Friday Poetry Blogging: Dominion Wide Mouth

Jo(e) recommends that we put up poetry on Fridays.

Wallace Stevens
“Anecdote of the Jar”
(1919)

I placed a jar in Tennessee,
And round it was, upon a hill.
It made the slovenly wilderness
Surround that hill.

The wilderness rose up to it,
And sprawled around, no longer wild.
The jar was round upon the ground
And tall and of a port in air.

It took dominion every where.
The jar was gray and bare.
It did not give of bird or bush,
Like nothing else in Tennessee.


Apparantly, Stevens was inspired by a jar called the "Dominion Wide Mouth Special" like the one pictured above.

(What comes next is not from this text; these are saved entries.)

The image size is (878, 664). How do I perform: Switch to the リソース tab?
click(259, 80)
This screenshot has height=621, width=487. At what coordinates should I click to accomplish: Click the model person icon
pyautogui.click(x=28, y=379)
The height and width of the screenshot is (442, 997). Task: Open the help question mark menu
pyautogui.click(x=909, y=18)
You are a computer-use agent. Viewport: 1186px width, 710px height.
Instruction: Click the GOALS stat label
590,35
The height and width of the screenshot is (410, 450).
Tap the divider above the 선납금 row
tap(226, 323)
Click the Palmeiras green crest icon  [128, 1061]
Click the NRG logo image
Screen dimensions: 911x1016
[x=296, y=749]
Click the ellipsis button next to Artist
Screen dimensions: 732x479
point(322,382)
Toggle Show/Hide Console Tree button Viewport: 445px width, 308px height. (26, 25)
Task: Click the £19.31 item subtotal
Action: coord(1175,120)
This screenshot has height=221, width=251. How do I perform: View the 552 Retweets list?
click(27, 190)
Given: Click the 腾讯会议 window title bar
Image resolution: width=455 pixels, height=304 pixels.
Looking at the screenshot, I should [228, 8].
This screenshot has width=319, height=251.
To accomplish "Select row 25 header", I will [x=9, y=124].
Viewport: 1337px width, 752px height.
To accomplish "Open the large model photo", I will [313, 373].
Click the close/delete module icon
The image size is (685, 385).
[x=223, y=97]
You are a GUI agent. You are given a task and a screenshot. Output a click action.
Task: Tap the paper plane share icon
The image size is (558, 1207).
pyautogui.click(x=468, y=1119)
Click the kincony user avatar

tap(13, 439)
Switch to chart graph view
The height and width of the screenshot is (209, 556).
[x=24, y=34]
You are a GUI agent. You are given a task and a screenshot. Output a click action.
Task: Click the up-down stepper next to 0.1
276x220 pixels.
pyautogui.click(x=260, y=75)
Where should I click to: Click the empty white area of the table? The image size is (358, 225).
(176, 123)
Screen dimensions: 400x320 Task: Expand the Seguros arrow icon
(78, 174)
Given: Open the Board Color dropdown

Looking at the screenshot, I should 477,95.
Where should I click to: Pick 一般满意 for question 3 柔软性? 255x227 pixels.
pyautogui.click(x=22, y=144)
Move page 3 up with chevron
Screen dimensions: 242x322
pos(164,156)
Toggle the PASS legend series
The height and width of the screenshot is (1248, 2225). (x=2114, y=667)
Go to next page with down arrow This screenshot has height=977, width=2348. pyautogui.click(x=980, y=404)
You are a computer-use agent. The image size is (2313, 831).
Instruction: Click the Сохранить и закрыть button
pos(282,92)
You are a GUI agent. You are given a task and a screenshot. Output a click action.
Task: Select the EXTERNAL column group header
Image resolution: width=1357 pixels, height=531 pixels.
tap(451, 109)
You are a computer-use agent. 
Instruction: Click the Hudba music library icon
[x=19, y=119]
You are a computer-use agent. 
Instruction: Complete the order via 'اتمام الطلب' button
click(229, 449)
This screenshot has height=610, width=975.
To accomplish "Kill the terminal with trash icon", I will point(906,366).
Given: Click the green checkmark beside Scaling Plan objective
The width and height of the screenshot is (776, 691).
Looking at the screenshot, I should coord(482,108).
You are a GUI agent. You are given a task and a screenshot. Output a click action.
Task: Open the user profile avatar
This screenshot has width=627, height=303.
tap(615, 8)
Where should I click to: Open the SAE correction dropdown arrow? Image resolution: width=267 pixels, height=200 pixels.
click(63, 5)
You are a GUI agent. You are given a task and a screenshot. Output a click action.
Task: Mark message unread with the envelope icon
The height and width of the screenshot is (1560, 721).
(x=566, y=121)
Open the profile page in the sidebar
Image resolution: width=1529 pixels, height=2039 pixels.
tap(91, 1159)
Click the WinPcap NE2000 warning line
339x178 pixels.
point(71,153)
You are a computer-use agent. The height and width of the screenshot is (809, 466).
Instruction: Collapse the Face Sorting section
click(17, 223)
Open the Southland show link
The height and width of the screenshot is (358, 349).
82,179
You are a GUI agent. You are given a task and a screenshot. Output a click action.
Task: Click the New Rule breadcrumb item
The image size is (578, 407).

I think it worth noting that Stevens as he wrote the poem must have had in mind a specific fruit jar, the "Dominion Wide Mouth Special."... Although manufactured in Canada, the jar has been widely distributed in the United States from 1913 to the present, The exemplar photographed dates ca. 1918; Stevens was in fact traveling in Tennessee in April and May 1918. ... As a "wide mouth special," the jar is particularly notable, of its kind, as "tall and of a port in air." And its glass, compared to that of other fruit jars, is especially "gray and bare." Whether in Tennessee in 1918 fruit jars were used as containers for "moonshine," I have not been able to establish definitively. Surely, granting Stevens’ penchant for "moon" and "shine," the matter is worth investigating.
--From Roy Harvey Pearce, "’Anecdote of the Jar’": An Iconological Note," The Wallace Stevens Journal 1:2 (Summer 1977), 65

Text and photo from here.

2 comments:

Anonymous said...

It seems Mr. Pearce's comment is driven by a Reductionistic desire. It is an attempt to bring the poem to the ground by identifying the historical and physical elements that ostensibly provoked its writing.
The poem is as mysterious and, as affecting as the phenomenon of chaos upon which it touches.
The poem allows the experience of emotion which should be allowed to exist-beyond the attempt to make explanation.

Rob Helpy-Chalk said...

I don't find the historical background reductionist at all. It gives a new dimension to my appreciation of the poem.